CONSIGNE:
Dans le texte sur la nouvelle de Le Clézio, recopiez mot pour mot le passage qui va de "Comme pour les" à "à son écriture.".

===== TEXTE FOURNI

La quatrième nouvelle du recueil La Ronde et autres faits divers (1982) raconte le viol d’une jeune fille, Christine, par une bande de motocyclistes dans le sous-sol d’un immeuble, le soir d’un lundi de Pâques que la protagoniste passe à déambuler dans sa cité de H.L.M. De manière tout à fait transparente, le cadre est facile à identifier grâce à des détails fournis très tôt dans le texte, à commencer par le titre : il s’agit de la cité l’Ariane à Nice, quartier sensible qui a été plus d’une fois le théâtre de violences signalées par la presse.

 

Comme pour les autres récits de cet ouvrage, le fait divers n’est qu’un maigre pré(-)texte, dont l’écrivain se sert pour montrer la face cachée des événements, à savoir le drame vécu au niveau individuel. Au-delà des faits, c’est donc l’intérieur de la conscience du personnage qui est exploré à travers la présence discrète d’un narrateur-témoin. L’éloignement du simple compte rendu journalistique fait la part belle à la littérature comme moyen de donner une version subjective des faits, tout en les rattachant au contexte plus large des problèmes des banlieues. Cela met en lumière l’art de Le Clézio et les éléments propres à son écriture.

==========
===== SECTION DE DONNÉES

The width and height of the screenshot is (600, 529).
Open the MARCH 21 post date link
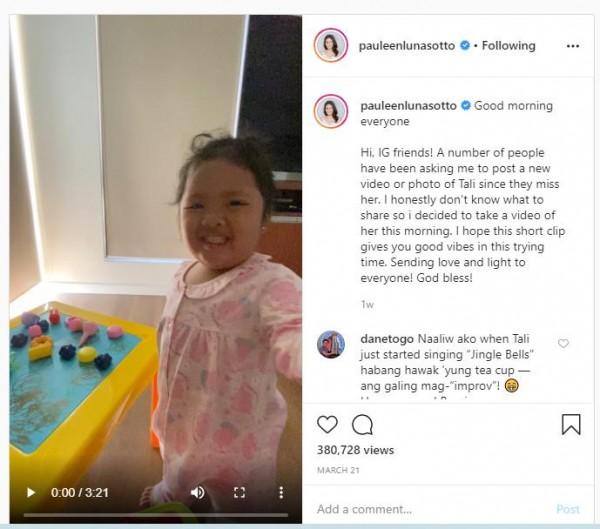pos(338,470)
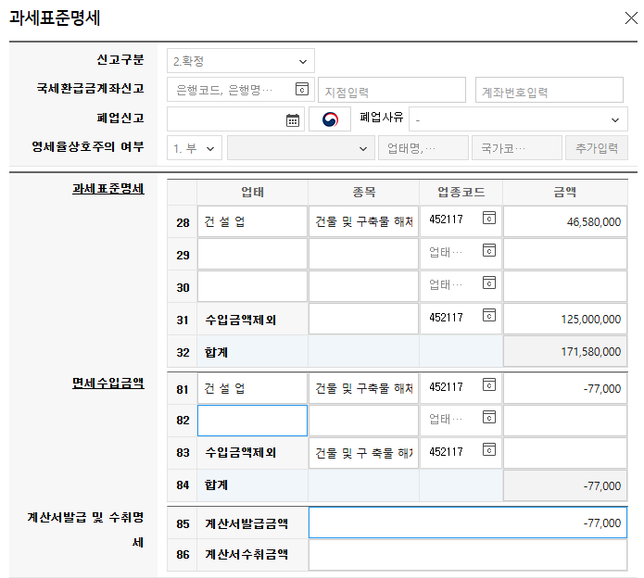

==========

RÉSULTAT:
Comme pour les autres récits de cet ouvrage, le fait divers n’est qu’un maigre pré(-)texte, dont l’écrivain se sert pour montrer la face cachée des événements, à savoir le drame vécu au niveau individuel. Au-delà des faits, c’est donc l’intérieur de la conscience du personnage qui est exploré à travers la présence discrète d’un narrateur-témoin. L’éloignement du simple compte rendu journalistique fait la part belle à la littérature comme moyen de donner une version subjective des faits, tout en les rattachant au contexte plus large des problèmes des banlieues. Cela met en lumière l’art de Le Clézio et les éléments propres à son écriture.